Task description →
The data should be restated word for word, in full.

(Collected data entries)
——————————

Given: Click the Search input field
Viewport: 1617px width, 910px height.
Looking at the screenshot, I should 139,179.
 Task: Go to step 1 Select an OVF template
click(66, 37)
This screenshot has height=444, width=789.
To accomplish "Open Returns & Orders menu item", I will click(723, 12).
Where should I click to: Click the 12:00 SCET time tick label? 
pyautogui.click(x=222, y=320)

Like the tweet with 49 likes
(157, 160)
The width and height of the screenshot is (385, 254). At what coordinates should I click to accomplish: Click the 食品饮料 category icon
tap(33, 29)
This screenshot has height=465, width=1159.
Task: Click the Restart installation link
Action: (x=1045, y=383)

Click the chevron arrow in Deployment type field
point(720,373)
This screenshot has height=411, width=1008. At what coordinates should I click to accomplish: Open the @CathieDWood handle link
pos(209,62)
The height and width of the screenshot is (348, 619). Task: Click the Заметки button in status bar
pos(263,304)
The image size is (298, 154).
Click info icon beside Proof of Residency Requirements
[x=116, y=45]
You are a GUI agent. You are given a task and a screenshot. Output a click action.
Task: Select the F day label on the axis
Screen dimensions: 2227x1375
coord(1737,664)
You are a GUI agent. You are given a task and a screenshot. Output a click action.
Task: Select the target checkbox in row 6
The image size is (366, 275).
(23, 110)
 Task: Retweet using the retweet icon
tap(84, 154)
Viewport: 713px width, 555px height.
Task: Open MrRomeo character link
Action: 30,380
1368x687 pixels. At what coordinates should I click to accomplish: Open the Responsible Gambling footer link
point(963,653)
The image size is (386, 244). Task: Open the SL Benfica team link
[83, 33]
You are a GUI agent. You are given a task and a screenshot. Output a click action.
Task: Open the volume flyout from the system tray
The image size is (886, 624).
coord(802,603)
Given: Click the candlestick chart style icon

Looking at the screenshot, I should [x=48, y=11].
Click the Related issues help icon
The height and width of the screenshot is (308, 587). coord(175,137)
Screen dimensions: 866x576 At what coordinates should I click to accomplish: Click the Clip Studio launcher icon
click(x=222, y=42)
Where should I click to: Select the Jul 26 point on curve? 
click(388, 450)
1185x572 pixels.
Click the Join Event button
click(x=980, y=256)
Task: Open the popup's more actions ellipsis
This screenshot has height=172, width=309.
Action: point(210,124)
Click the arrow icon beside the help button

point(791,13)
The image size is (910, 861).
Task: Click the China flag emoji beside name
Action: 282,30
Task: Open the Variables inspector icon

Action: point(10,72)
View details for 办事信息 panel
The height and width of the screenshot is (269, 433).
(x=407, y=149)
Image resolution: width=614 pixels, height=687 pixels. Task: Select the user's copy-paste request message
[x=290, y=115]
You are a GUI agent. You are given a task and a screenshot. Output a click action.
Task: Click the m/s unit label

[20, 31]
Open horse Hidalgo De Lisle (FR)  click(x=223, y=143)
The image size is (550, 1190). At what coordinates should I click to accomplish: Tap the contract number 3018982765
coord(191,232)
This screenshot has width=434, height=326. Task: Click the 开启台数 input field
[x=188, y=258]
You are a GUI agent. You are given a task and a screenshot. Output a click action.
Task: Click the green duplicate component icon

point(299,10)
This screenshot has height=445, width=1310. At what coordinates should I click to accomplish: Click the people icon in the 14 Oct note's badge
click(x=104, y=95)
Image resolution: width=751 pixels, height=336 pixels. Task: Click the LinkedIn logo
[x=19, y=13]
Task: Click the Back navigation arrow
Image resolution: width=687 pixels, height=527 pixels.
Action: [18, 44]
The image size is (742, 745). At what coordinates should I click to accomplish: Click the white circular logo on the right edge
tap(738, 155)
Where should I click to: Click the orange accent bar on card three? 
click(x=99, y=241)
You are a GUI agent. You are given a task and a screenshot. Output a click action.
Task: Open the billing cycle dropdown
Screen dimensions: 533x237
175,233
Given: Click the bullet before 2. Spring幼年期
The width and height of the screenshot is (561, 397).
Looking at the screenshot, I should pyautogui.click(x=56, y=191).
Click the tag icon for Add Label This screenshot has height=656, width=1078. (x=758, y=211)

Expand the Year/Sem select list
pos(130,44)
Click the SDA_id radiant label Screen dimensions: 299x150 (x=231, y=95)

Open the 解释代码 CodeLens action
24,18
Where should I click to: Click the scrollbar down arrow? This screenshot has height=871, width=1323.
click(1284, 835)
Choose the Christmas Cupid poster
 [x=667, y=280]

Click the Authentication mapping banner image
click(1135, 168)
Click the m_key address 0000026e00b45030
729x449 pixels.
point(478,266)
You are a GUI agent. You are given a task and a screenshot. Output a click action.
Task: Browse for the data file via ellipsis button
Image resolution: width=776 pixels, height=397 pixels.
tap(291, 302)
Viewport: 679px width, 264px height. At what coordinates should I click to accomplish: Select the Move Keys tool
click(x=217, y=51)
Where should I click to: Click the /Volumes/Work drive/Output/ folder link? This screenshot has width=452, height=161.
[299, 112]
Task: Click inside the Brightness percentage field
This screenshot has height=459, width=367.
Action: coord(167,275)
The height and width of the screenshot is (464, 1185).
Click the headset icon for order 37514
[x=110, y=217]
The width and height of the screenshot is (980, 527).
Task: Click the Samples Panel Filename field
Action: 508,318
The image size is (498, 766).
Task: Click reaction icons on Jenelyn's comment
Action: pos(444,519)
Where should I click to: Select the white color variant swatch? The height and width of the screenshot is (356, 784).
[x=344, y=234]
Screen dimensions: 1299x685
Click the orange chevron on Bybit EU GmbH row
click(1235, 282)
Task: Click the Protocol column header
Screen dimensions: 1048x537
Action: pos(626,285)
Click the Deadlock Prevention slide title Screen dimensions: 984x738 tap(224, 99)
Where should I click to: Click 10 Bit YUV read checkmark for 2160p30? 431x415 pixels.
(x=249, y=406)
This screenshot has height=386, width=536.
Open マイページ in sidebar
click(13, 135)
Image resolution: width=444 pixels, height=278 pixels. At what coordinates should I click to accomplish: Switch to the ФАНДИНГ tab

——————————

Answer for the task →
Given: Click the Search input field
Viewport: 1617px width, 910px height.
Looking at the screenshot, I should 139,179.
 Task: Go to step 1 Select an OVF template
click(66, 37)
This screenshot has height=444, width=789.
To accomplish "Open Returns & Orders menu item", I will click(723, 12).
Where should I click to: Click the 12:00 SCET time tick label? 
pyautogui.click(x=222, y=320)

Like the tweet with 49 likes
(157, 160)
The width and height of the screenshot is (385, 254). At what coordinates should I click to accomplish: Click the 食品饮料 category icon
tap(33, 29)
This screenshot has height=465, width=1159.
Task: Click the Restart installation link
Action: (x=1045, y=383)

Click the chevron arrow in Deployment type field
point(720,373)
This screenshot has height=411, width=1008. At what coordinates should I click to accomplish: Open the @CathieDWood handle link
pos(209,62)
The height and width of the screenshot is (348, 619). Task: Click the Заметки button in status bar
pos(263,304)
The image size is (298, 154).
Click info icon beside Proof of Residency Requirements
[x=116, y=45]
You are a GUI agent. You are given a task and a screenshot. Output a click action.
Task: Select the F day label on the axis
Screen dimensions: 2227x1375
coord(1737,664)
You are a GUI agent. You are given a task and a screenshot. Output a click action.
Task: Select the target checkbox in row 6
The image size is (366, 275).
(23, 110)
 Task: Retweet using the retweet icon
tap(84, 154)
Viewport: 713px width, 555px height.
Task: Open MrRomeo character link
Action: 30,380
1368x687 pixels. At what coordinates should I click to accomplish: Open the Responsible Gambling footer link
point(963,653)
The image size is (386, 244). Task: Open the SL Benfica team link
[83, 33]
You are a GUI agent. You are given a task and a screenshot. Output a click action.
Task: Open the volume flyout from the system tray
The image size is (886, 624).
coord(802,603)
Given: Click the candlestick chart style icon

Looking at the screenshot, I should [x=48, y=11].
Click the Related issues help icon
The height and width of the screenshot is (308, 587). coord(175,137)
Screen dimensions: 866x576 At what coordinates should I click to accomplish: Click the Clip Studio launcher icon
click(x=222, y=42)
Where should I click to: Select the Jul 26 point on curve? 
click(388, 450)
1185x572 pixels.
Click the Join Event button
click(x=980, y=256)
Task: Open the popup's more actions ellipsis
This screenshot has height=172, width=309.
Action: point(210,124)
Click the arrow icon beside the help button

point(791,13)
The image size is (910, 861).
Task: Click the China flag emoji beside name
Action: 282,30
Task: Open the Variables inspector icon

Action: point(10,72)
View details for 办事信息 panel
The height and width of the screenshot is (269, 433).
(x=407, y=149)
Image resolution: width=614 pixels, height=687 pixels. Task: Select the user's copy-paste request message
[x=290, y=115]
You are a GUI agent. You are given a task and a screenshot. Output a click action.
Task: Click the m/s unit label

[20, 31]
Open horse Hidalgo De Lisle (FR)  click(x=223, y=143)
The image size is (550, 1190). At what coordinates should I click to accomplish: Tap the contract number 3018982765
coord(191,232)
This screenshot has width=434, height=326. Task: Click the 开启台数 input field
[x=188, y=258]
You are a GUI agent. You are given a task and a screenshot. Output a click action.
Task: Click the green duplicate component icon

point(299,10)
This screenshot has height=445, width=1310. At what coordinates should I click to accomplish: Click the people icon in the 14 Oct note's badge
click(x=104, y=95)
Image resolution: width=751 pixels, height=336 pixels. Task: Click the LinkedIn logo
[x=19, y=13]
Task: Click the Back navigation arrow
Image resolution: width=687 pixels, height=527 pixels.
Action: [18, 44]
The image size is (742, 745). At what coordinates should I click to accomplish: Click the white circular logo on the right edge
tap(738, 155)
Where should I click to: Click the orange accent bar on card three? 
click(x=99, y=241)
You are a GUI agent. You are given a task and a screenshot. Output a click action.
Task: Open the billing cycle dropdown
Screen dimensions: 533x237
175,233
Given: Click the bullet before 2. Spring幼年期
The width and height of the screenshot is (561, 397).
Looking at the screenshot, I should pyautogui.click(x=56, y=191).
Click the tag icon for Add Label This screenshot has height=656, width=1078. (x=758, y=211)

Expand the Year/Sem select list
pos(130,44)
Click the SDA_id radiant label Screen dimensions: 299x150 (x=231, y=95)

Open the 解释代码 CodeLens action
24,18
Where should I click to: Click the scrollbar down arrow? This screenshot has height=871, width=1323.
click(1284, 835)
Choose the Christmas Cupid poster
 [x=667, y=280]

Click the Authentication mapping banner image
click(1135, 168)
Click the m_key address 0000026e00b45030
729x449 pixels.
point(478,266)
You are a GUI agent. You are given a task and a screenshot. Output a click action.
Task: Browse for the data file via ellipsis button
Image resolution: width=776 pixels, height=397 pixels.
tap(291, 302)
Viewport: 679px width, 264px height. At what coordinates should I click to accomplish: Select the Move Keys tool
click(x=217, y=51)
Where should I click to: Click the /Volumes/Work drive/Output/ folder link? This screenshot has width=452, height=161.
[299, 112]
Task: Click inside the Brightness percentage field
This screenshot has height=459, width=367.
Action: coord(167,275)
The height and width of the screenshot is (464, 1185).
Click the headset icon for order 37514
[x=110, y=217]
The width and height of the screenshot is (980, 527).
Task: Click the Samples Panel Filename field
Action: 508,318
The image size is (498, 766).
Task: Click reaction icons on Jenelyn's comment
Action: pos(444,519)
Where should I click to: Select the white color variant swatch? The height and width of the screenshot is (356, 784).
[x=344, y=234]
Screen dimensions: 1299x685
Click the orange chevron on Bybit EU GmbH row
click(1235, 282)
Task: Click the Protocol column header
Screen dimensions: 1048x537
Action: pos(626,285)
Click the Deadlock Prevention slide title Screen dimensions: 984x738 tap(224, 99)
Where should I click to: Click 10 Bit YUV read checkmark for 2160p30? 431x415 pixels.
(x=249, y=406)
This screenshot has height=386, width=536.
Open マイページ in sidebar
click(13, 135)
Image resolution: width=444 pixels, height=278 pixels. At what coordinates should I click to accomplish: Switch to the ФАНДИНГ tab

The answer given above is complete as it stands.